## PROBLEM
Convert the lines from the one containing "You are a computer-use" up to and including the one containing "coord(207,45)" into a JSON list of strings, one per line, skipping blank lines and leaving out the pictures.

## start SUPPLIED DATA

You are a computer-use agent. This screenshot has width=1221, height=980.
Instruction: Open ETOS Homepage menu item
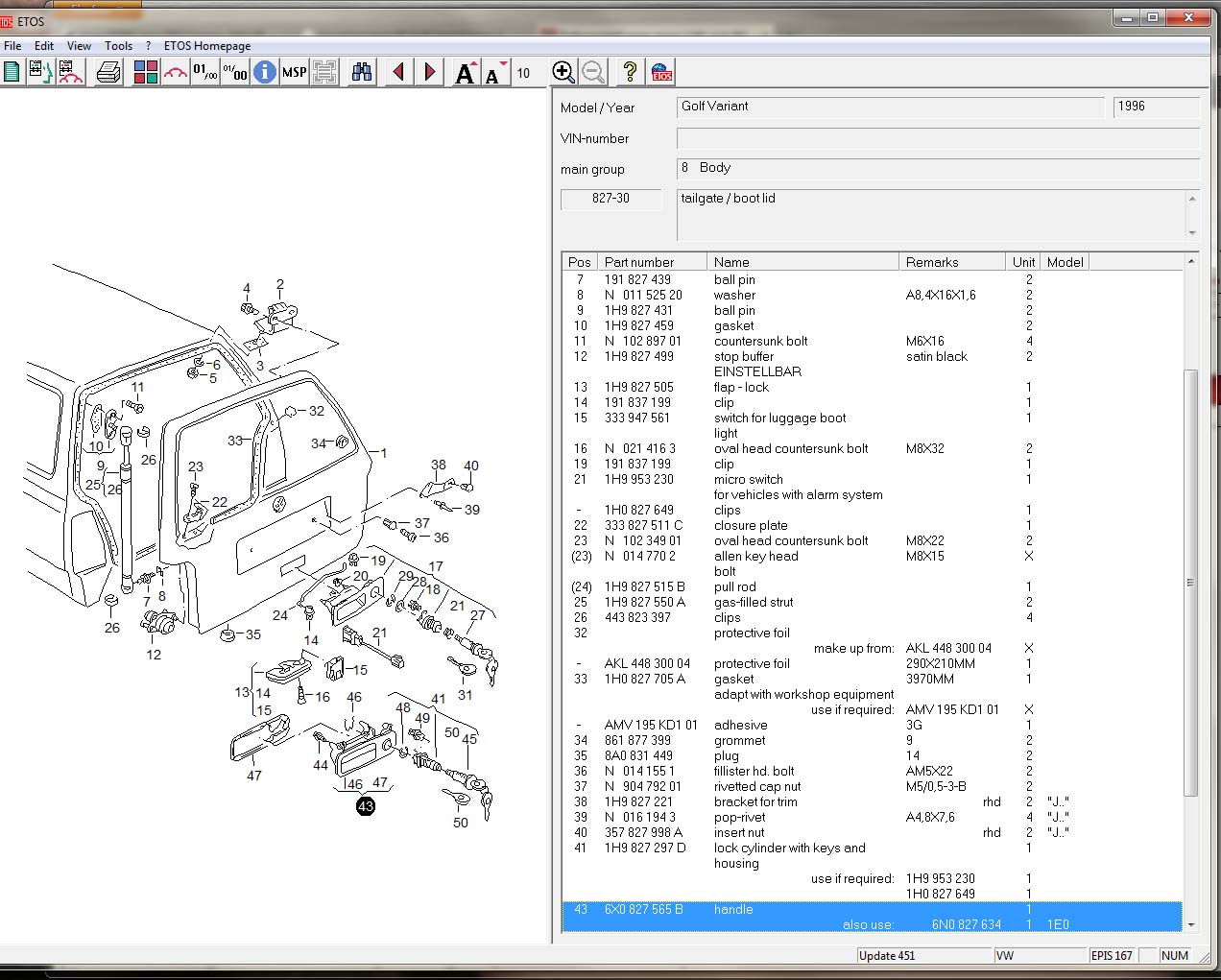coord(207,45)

## end SUPPLIED DATA
## start SUPPLIED DATA

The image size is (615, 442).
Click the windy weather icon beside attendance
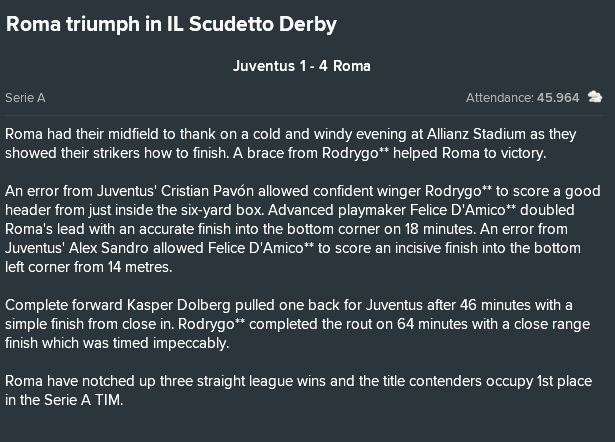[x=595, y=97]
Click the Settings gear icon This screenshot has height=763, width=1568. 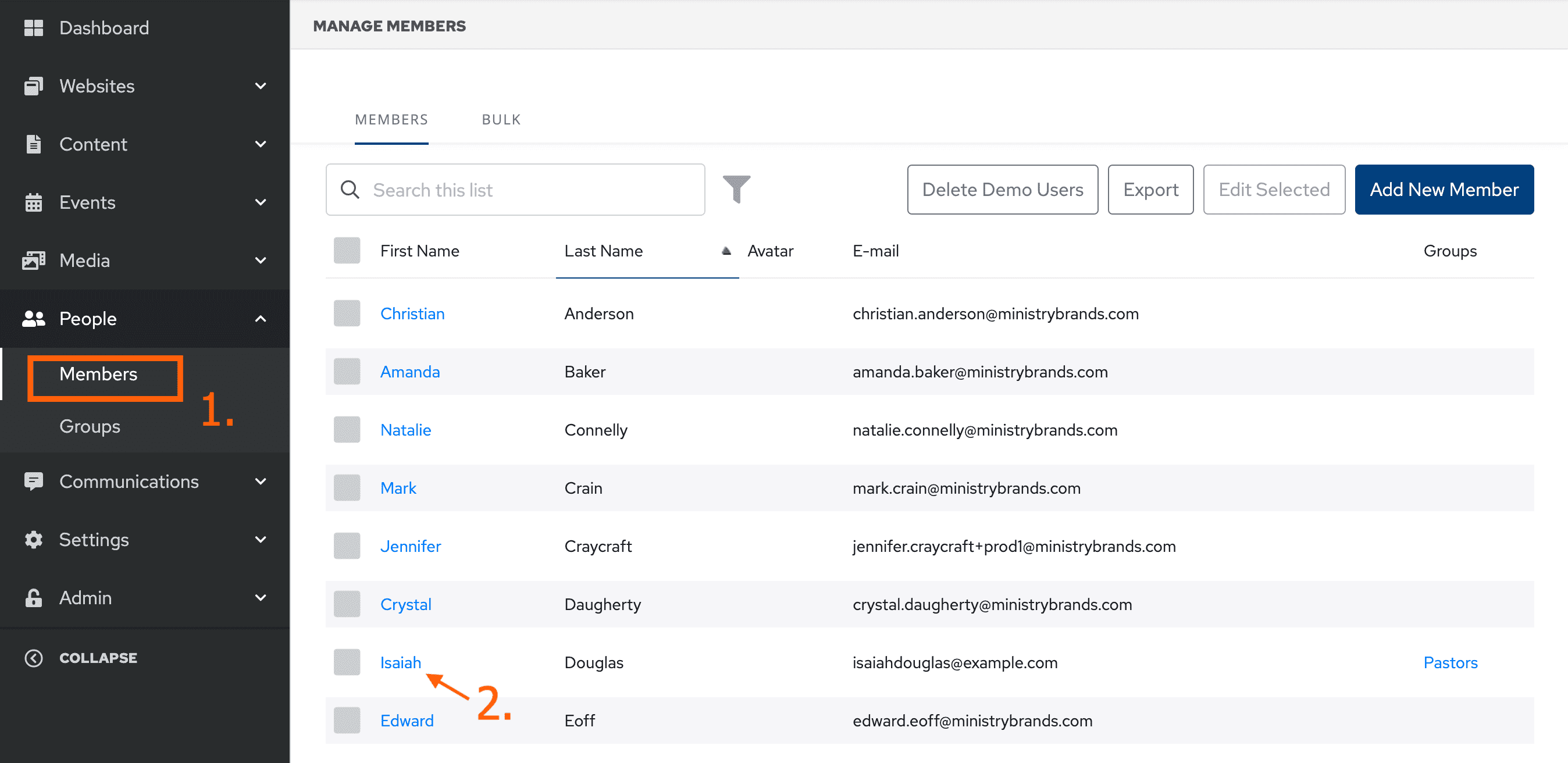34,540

## end SUPPLIED DATA

## RESPONSE TO THIS EXERCISE
[
  "You are a computer-use agent. This screenshot has width=1221, height=980.",
  "Instruction: Open ETOS Homepage menu item",
  "coord(207,45)"
]